─── PASSAGE SHOWN

How many data do we need to train machine hearing Mandarin Chinese?

Report from my discussion with western engineer about how many sentences and voices data we need to train a NN model to convert Mandarin voice into Chinese sentence, explain why I don’t thinnk we need our sample contains a million different sentences.

(update: re-write for clearly explain on 26 Feb 3:40 UTC)

The amounts of voice “unit” we need in Mandarin and in English may not be that big that you think. Let me try to explain why there is that big difference in my imagination.

Tl;dr, The final Deep Speech model we need is actually a Voice-Phonetics model, rather than a Voice-Chinese model.

When machine hears the voice, its output should not be “Chinese characters”, but “romanized phonetics” (either in Zhuyin or Pinyin).

We feed the model with _best_browser_in_the_world.mp3_,
and the output should be,

- “g4 ru,4 g;4 yjo4 cl3 2k7 xu.6 x03 fu4” (in Zhuyin)
- “Shì jiè shàng zuì hǎo de liú lǎn qì” (or in Pinyin)

but not,

世界上最好的瀏覽器 (in Chinese characters)

The phonetic-based input method (which all of us use them) is a classic and popular open source topic been researched for 20 years,

Once people got the above output, we can easily convert it back to “世界上最好的瀏覽器”, with Zhuyin or Pinyin dictionary table*, which contains all phonetics combination of phrases/chars and it’s frequency.

──────

SET TASK A: List each notation named in parentheses after the sample outputs in the passage on training machine hearing for Mandarin.

─── DATA TO USE

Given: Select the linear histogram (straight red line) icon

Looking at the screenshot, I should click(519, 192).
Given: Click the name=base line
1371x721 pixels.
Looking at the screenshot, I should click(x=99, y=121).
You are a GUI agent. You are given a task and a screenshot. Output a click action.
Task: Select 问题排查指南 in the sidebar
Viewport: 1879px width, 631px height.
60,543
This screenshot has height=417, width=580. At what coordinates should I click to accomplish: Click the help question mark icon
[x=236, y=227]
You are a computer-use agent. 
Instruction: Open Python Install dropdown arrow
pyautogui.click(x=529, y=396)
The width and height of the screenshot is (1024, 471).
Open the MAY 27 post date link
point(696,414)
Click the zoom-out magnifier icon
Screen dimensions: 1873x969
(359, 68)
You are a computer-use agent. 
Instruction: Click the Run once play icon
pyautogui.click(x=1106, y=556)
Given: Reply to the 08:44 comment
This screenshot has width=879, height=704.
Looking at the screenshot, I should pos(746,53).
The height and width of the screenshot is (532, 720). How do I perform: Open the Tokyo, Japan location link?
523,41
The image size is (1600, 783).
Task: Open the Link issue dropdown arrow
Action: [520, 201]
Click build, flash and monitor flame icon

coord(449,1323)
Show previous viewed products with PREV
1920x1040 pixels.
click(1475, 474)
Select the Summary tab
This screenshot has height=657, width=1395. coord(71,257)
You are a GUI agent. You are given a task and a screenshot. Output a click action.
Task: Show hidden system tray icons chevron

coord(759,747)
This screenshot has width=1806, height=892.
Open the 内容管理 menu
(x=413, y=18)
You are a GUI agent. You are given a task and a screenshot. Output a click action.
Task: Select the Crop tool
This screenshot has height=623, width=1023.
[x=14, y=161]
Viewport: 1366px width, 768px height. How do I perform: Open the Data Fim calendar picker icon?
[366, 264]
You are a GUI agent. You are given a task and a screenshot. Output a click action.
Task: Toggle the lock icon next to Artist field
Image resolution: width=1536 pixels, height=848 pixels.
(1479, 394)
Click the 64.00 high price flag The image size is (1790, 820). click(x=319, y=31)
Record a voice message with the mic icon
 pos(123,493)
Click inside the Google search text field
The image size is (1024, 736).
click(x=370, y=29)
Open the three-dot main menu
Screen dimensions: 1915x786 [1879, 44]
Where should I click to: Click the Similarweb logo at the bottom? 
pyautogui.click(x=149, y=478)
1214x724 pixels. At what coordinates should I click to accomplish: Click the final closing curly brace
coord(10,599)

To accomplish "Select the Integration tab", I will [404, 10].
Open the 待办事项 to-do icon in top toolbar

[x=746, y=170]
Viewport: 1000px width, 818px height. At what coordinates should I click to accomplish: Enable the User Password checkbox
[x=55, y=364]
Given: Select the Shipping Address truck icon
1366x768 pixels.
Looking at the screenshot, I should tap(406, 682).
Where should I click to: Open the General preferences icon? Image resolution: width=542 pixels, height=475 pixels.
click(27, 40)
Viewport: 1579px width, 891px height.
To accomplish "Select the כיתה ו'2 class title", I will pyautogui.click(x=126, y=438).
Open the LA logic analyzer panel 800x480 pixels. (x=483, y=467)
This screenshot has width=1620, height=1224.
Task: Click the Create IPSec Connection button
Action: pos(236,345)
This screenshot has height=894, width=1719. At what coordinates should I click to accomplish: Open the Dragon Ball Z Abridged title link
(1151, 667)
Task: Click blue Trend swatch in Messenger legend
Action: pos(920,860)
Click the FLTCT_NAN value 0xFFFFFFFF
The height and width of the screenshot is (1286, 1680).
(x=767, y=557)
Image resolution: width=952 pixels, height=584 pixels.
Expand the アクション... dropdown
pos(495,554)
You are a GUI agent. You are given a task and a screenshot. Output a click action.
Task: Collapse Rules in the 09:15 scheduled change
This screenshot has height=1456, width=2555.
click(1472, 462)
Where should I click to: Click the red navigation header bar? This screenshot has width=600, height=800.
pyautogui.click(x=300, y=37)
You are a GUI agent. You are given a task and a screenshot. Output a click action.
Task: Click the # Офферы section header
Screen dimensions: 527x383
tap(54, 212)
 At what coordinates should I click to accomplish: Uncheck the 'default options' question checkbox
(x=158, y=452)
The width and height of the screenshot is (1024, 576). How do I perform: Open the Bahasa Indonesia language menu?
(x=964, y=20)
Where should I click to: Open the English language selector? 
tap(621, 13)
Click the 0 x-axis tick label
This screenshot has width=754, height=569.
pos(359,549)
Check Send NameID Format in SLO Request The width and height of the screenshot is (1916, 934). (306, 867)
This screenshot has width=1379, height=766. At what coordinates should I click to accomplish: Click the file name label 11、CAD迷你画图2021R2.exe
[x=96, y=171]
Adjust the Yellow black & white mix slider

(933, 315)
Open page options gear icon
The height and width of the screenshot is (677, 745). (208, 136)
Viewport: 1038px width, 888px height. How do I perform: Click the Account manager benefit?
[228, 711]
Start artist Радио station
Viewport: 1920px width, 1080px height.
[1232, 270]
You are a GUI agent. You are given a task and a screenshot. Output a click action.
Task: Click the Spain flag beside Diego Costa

──────

SET TASK B: In the records, transcribe verbatim the lines running from the line with "Viewport: 1579px width, 891px height." up to and including the line with "The height and width of the screenshot is (677, 745).".

EXERCISE RESPONSE A:
- Zhuyin
- Pinyin
- Chinese characters

EXERCISE RESPONSE B:
Viewport: 1579px width, 891px height.
To accomplish "Select the כיתה ו'2 class title", I will pyautogui.click(x=126, y=438).
Open the LA logic analyzer panel 800x480 pixels. (x=483, y=467)
This screenshot has width=1620, height=1224.
Task: Click the Create IPSec Connection button
Action: pos(236,345)
This screenshot has height=894, width=1719. At what coordinates should I click to accomplish: Open the Dragon Ball Z Abridged title link
(1151, 667)
Task: Click blue Trend swatch in Messenger legend
Action: pos(920,860)
Click the FLTCT_NAN value 0xFFFFFFFF
The height and width of the screenshot is (1286, 1680).
(x=767, y=557)
Image resolution: width=952 pixels, height=584 pixels.
Expand the アクション... dropdown
pos(495,554)
You are a GUI agent. You are given a task and a screenshot. Output a click action.
Task: Collapse Rules in the 09:15 scheduled change
This screenshot has height=1456, width=2555.
click(1472, 462)
Where should I click to: Click the red navigation header bar? This screenshot has width=600, height=800.
pyautogui.click(x=300, y=37)
You are a GUI agent. You are given a task and a screenshot. Output a click action.
Task: Click the # Офферы section header
Screen dimensions: 527x383
tap(54, 212)
 At what coordinates should I click to accomplish: Uncheck the 'default options' question checkbox
(x=158, y=452)
The width and height of the screenshot is (1024, 576). How do I perform: Open the Bahasa Indonesia language menu?
(x=964, y=20)
Where should I click to: Open the English language selector? 
tap(621, 13)
Click the 0 x-axis tick label
This screenshot has width=754, height=569.
pos(359,549)
Check Send NameID Format in SLO Request The width and height of the screenshot is (1916, 934). (306, 867)
This screenshot has width=1379, height=766. At what coordinates should I click to accomplish: Click the file name label 11、CAD迷你画图2021R2.exe
[x=96, y=171]
Adjust the Yellow black & white mix slider

(933, 315)
Open page options gear icon
The height and width of the screenshot is (677, 745). (208, 136)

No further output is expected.